Duanın kabulü önünde maddi sebepler söz konusu ise, öncelikle bunlara başvurulmalıdır. Kişi, elde etmek istediği her ihtiyacı için gereken şartları ve sebepleri, öncelikle bizzat  çalışarak yerine getirmeli, sonra da lisanen Allah`tan kolaylık vermesini istemelidir. Sebeplere başvurmak fiili bir duadır ve sözle yapılan duadan önce gelir. Kişinin, gerekli olan maddi sebeplere başvurduktan sonra, onun samimi dua ve yönelişini, Allah karşılıksız bırakmaz.

Günah işleyen, haramlardan uzak durmayan bir kulun duasının kabule şayan olup olmaması ile ilgili olarak Sevgili Peygamber Efendimiz (s.a.v.) şöyle buyurmuşlardır :

“Allah yolunda seferler yapmış, üstü başı tozlanmış bir adam ellerini semaya kaldırarak, ‘Ya Rabbi Ya Rabbi’ diye yalvarıyor. Oysa yediği haram, içtiği haram, giydiği haram, gıdası haramdır. Böyle birisinin duası nasıl kabul olur?”

Dua, her zaman ve her yerde yapılabilirse de, mübarek yer ve zamanlarda yapılan duanın kabule daha yakın olduğu hadislerde ifade edilmiştir. Arefe gün ve gecesinin, Ramazan ayının, Cuma gün ve gecesinin, seher vaktinin kıymetli zamanlar olduğu hadis-i şeriflerde belirtilmiştir.

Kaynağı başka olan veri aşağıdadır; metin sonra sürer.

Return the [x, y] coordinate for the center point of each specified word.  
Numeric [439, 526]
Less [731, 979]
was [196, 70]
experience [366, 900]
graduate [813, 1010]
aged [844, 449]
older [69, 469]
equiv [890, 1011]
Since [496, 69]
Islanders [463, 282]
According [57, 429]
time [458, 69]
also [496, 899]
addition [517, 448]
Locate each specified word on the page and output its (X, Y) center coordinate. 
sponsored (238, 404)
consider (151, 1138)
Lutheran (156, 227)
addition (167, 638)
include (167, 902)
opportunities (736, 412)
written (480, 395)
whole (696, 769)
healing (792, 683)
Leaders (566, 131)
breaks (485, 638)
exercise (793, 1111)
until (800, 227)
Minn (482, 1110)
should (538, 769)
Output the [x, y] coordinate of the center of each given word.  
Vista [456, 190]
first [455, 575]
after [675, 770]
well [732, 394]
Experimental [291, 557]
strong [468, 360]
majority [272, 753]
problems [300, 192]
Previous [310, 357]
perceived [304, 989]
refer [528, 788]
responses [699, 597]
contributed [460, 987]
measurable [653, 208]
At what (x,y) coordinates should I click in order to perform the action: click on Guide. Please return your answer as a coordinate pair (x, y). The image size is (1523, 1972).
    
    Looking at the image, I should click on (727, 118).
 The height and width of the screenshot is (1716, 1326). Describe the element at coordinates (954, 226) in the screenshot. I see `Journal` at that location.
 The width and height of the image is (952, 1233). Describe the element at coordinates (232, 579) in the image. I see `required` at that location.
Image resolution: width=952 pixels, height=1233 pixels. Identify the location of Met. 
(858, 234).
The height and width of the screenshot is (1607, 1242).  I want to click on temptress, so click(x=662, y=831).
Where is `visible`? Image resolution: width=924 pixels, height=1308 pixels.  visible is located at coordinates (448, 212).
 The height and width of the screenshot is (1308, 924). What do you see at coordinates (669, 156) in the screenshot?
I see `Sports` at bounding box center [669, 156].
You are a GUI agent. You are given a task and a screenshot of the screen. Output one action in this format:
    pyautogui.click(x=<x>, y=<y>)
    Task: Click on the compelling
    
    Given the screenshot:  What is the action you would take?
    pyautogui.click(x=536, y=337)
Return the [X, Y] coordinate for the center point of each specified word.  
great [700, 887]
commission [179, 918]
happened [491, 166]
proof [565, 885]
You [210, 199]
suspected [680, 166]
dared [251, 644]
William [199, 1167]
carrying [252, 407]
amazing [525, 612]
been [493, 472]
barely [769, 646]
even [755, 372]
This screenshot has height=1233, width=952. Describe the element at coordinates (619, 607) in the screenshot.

Sevgili Peygamber Efendimiz (s.a.v.) :

“Gecede bir an vardır ki, kişi ona rastlar da dünya ve ahiret için bir şey dilerse şüphesiz Allah dileğini yerine getirir. Bu an her gecede vardır”;

Kulun Rabbine en yakın olduğu an, secdede bulunduğu andır. O halde secde halinde bolca dua ediniz” buyurmuşlardır.

Duanın sadece Allah’a yöneltilmesi, ihtiyaçların O’na arz edilmesi ve taleplerin karşılanmasının sadece O’ndan istenmesi önemlidir. Allah’tan başkasına, putlara veya kendilerine mutlak nitelikler izafe edilen başka yaratıklara dua ve ibadet edilmesi Kur’an’da kesinlikle yasaklanmıştır. Ayet-i kerimede :

“Gerçek dua ancak O’nadır. Ondan başka yalvardıkları ise onların isteklerine ancak, ağzına ulaşmayacağı halde, ulaşsın diye avuçlarını suya uzatan kimsenin isteğine suyun cevap verdiği kadar cevap verirler. Kafirlerin duası daima boşa çıkar” ve “Öyle ise sakın Allah ile beraber başka bir ilaha yalvarma, sonra azaba uğrayanlardan olursun” buyurulmuştur.

Yüce Allah (c.c.) iman ve islam üzere hayat sürmeyi, ağzı dualılardan ve duası makbul olanlardan eylesin.